In Shutter, Ben Shaw (Joshua Jackson) drives Megumi Tanaka (Megumi Okina) to despair, insanity, and suicide, and Megumi’s ghost decides to pay him back by becoming a pain in the neck. Literally. That’ll learn him a lesson.
It’s not much of a horror movie when a chiropractor would do just as well as an exorcist (I’m kidding, of course; everybody knows chiropractors are quacks). Seriously though, the supernatural elements in Shutter are lackluster and fail to deliver any real scares.
While Ben complains of musculoskeletal pain, his two best friends, whom he watched rape Megumi as he sat idly by, encounter gruesome deaths, so I would say Ben got off easy.
Even as his brand-new marriage to Jane (Rachael Taylor) crumbles, as it were, under the pressure, Ben’s still breaking even. He’s gaining a monkey on his back, but losing a ball and chain.

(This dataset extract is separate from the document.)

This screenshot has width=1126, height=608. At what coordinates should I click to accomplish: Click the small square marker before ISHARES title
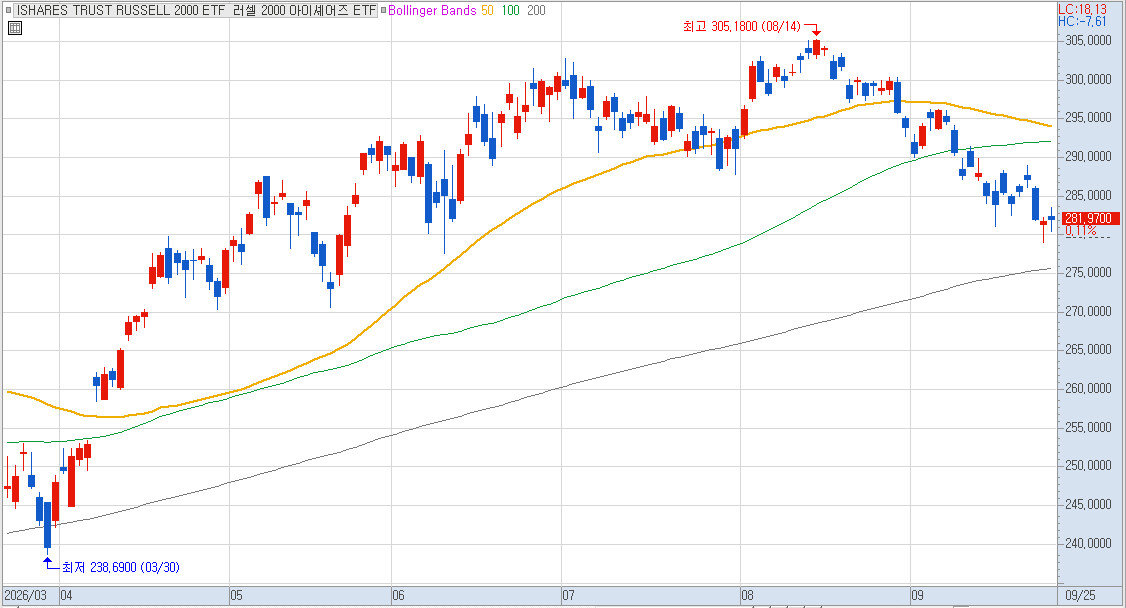pyautogui.click(x=9, y=11)
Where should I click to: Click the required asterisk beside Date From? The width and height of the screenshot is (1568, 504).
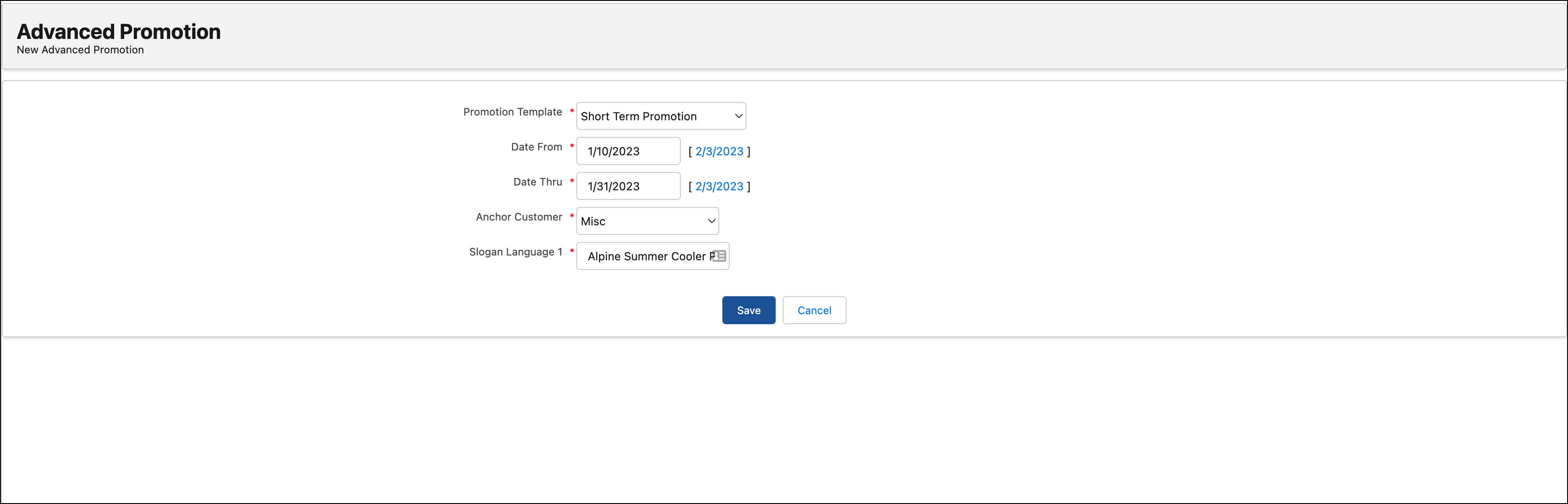[x=571, y=146]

In order to rid himself of the Curse of Bad Posture, Ben gives himself an extreme form of transcutaneous electrical nerve stimulation. Kids, do not try this at home. I have no clue why he believed that approach would be effective, and as a matter of fact, it isn’t. Ben ends up a catatonic brokeback, Megumi still latched on to his back.
I get it. I do. Ben’s the bad guy — an unrepentant misogynist who thinks he can discard women as thoughtlessly as he would a pebble in his shoe. The irony, if we may call it that, of his being unable to shake Megumi loose no matter what he does is not lost on me. It’s like she went, “He thought I was clingy? I’m going to show him what clingy really means.”
All things considered, Ben is rightfully fucked. I’m down with that. It’s Megumi who I’m concerned about. Is her poor spirit really going to remain attached to Ben for the rest of his life? And if so, why? Isn’t the point of Unfinished Business that once you finish it, you get to move on?
It would have been more intriguing if Megumi’s ultimate goal had extended beyond tethering herself to Ben’s contorted and unresponsive body. What if she’d had something a little more machiavellian in mind all along?
What if giving Ben a killer case of chronic upper back pain had been a means to an end rather than an end in itself? Get him hooked on painkillers, turn him into a junkie, make him a statistic in the opioid epidemic. Now, there’s your socially conscious, topically on-point twist.